Data to examine |
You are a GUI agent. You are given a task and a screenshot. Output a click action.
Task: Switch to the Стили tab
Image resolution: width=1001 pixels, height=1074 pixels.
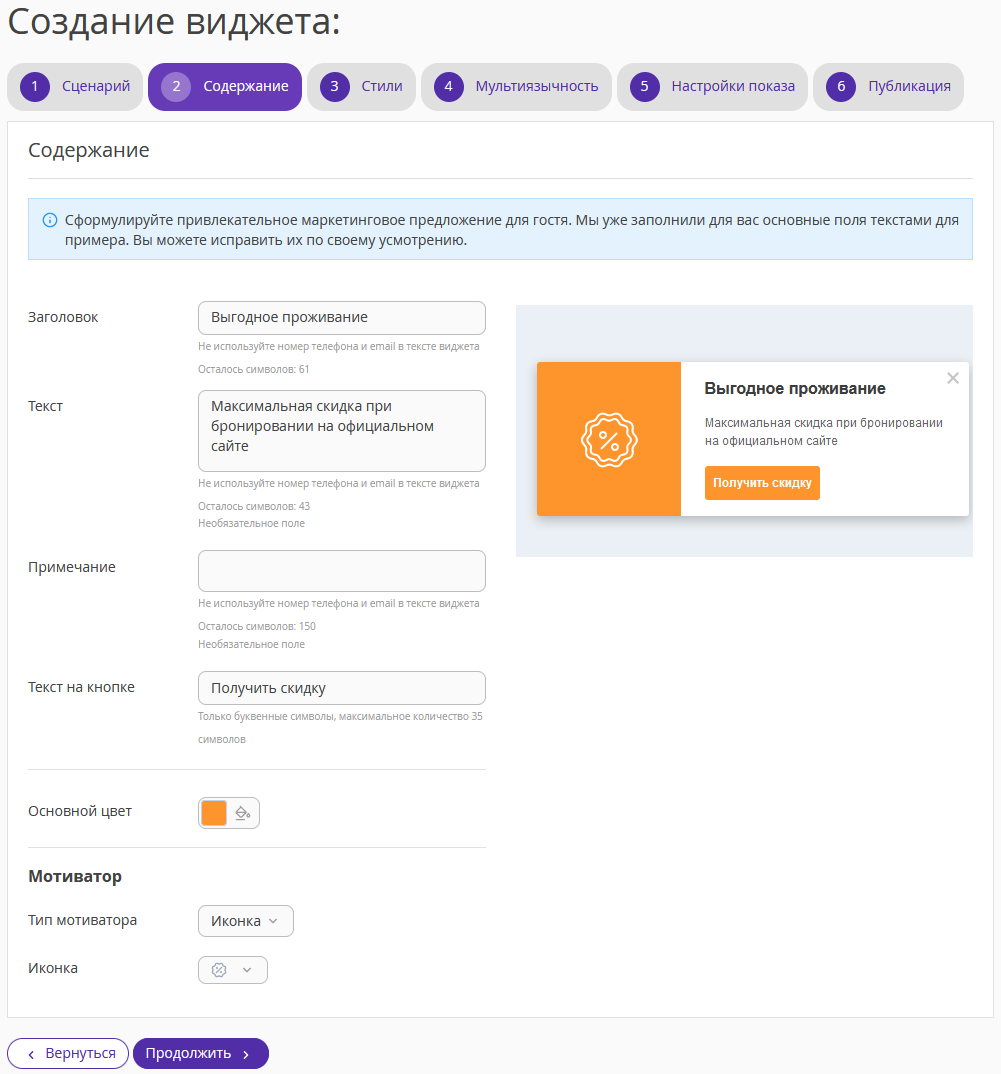pyautogui.click(x=362, y=87)
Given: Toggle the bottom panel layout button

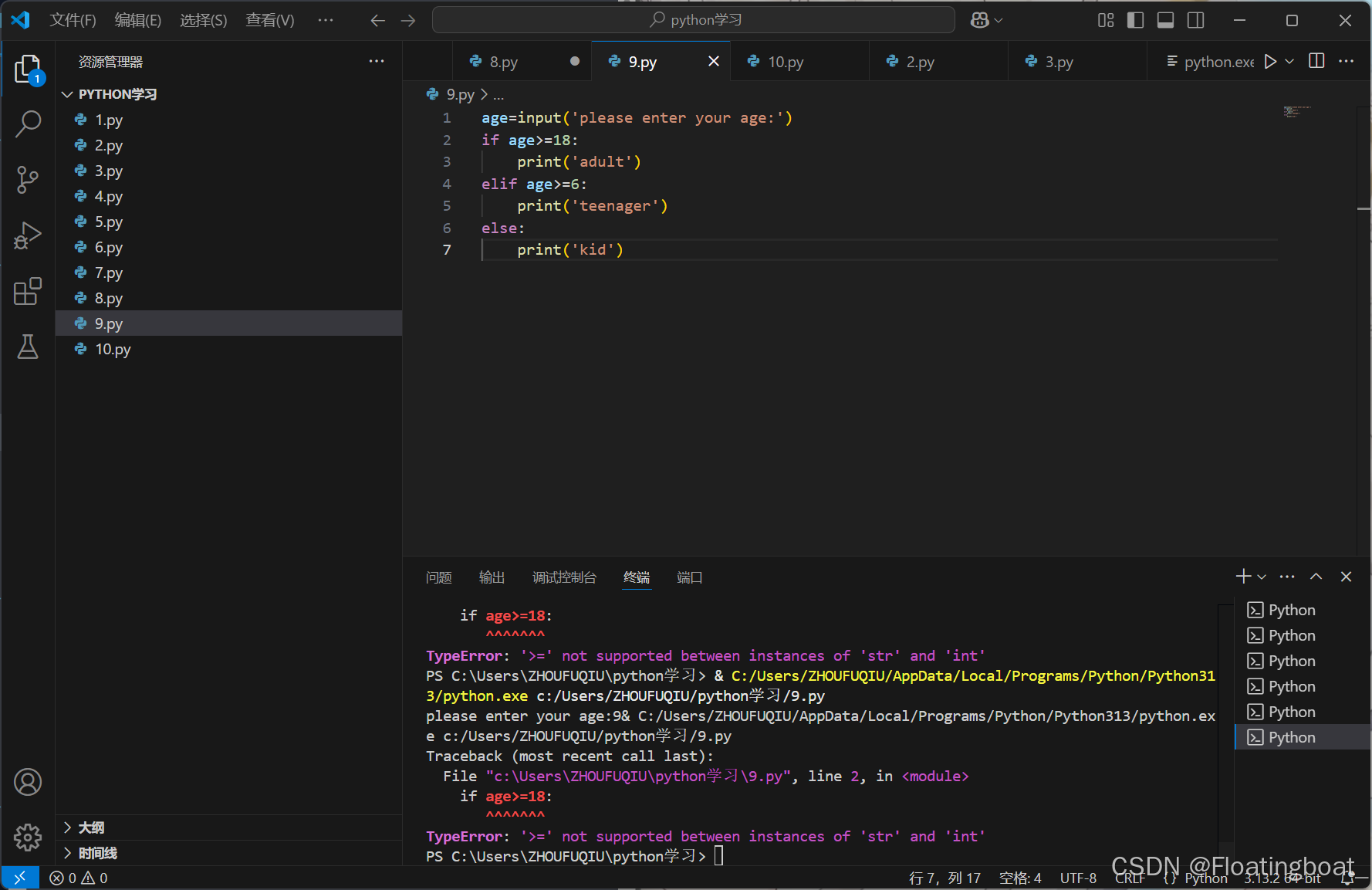Looking at the screenshot, I should pos(1165,20).
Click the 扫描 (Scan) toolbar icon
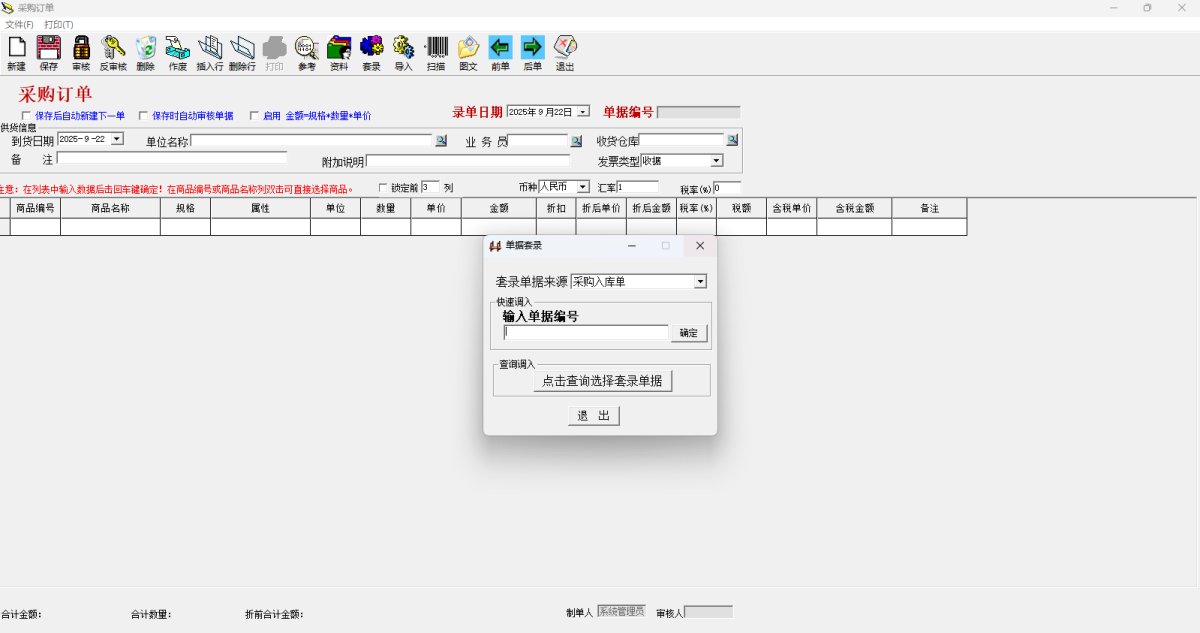This screenshot has width=1200, height=633. click(434, 52)
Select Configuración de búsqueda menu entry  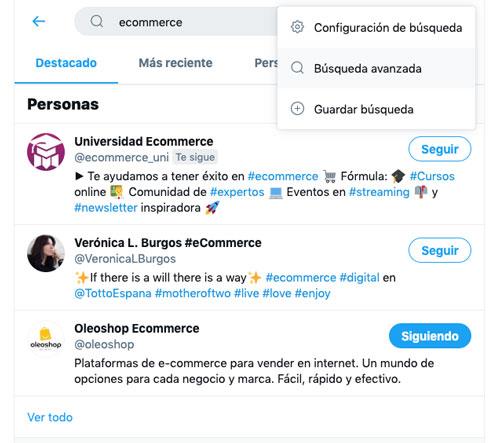pyautogui.click(x=376, y=28)
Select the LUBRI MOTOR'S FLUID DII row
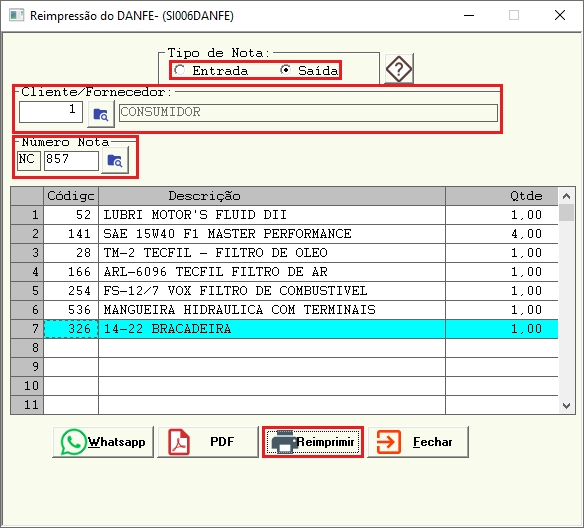The width and height of the screenshot is (584, 528). click(284, 215)
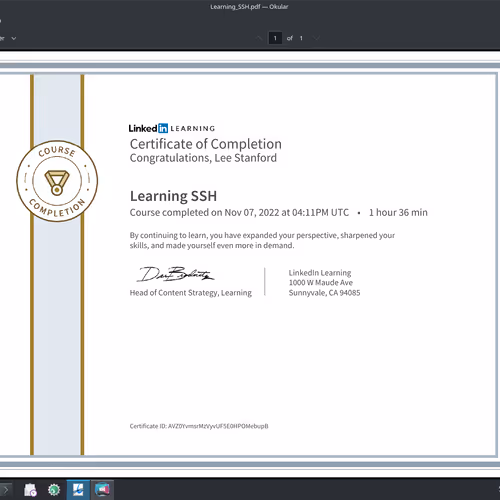Click the total page count after 'of'
500x500 pixels.
(x=301, y=38)
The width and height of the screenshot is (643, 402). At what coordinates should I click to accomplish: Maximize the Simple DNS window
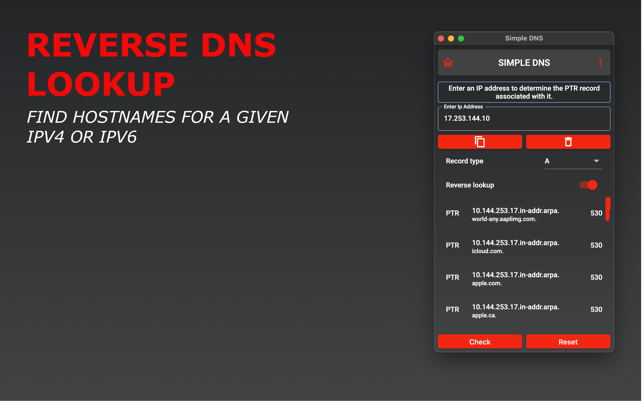coord(461,39)
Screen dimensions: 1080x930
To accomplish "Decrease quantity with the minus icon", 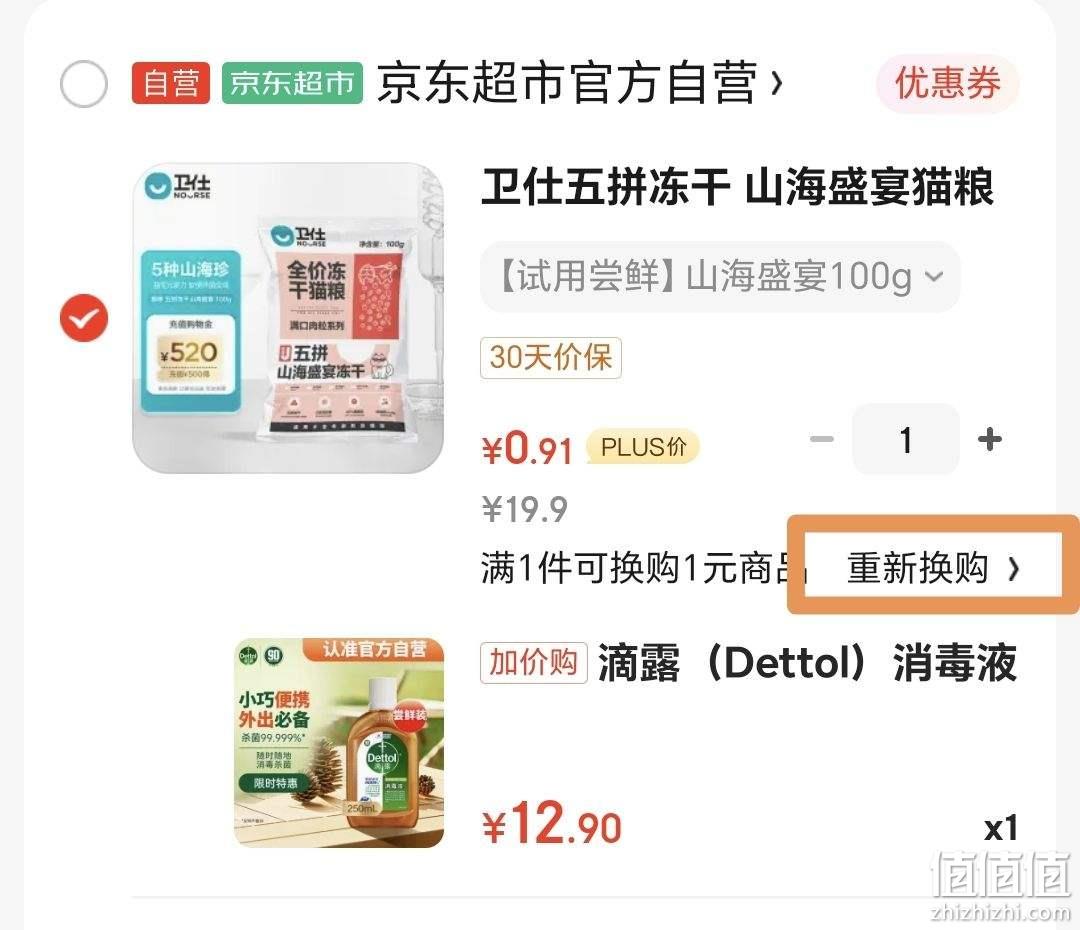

Exercise instructions |
Leave the pictures out. Extract exactly the lines running from the one with "The width and height of the screenshot is (643, 402)." through the last entry, both ends included.

Response area |
The width and height of the screenshot is (643, 402). At what coordinates should I click to accomplish: Maximize the Simple DNS window
coord(461,39)
Screen dimensions: 1080x930
To accomplish "Decrease quantity with the minus icon", 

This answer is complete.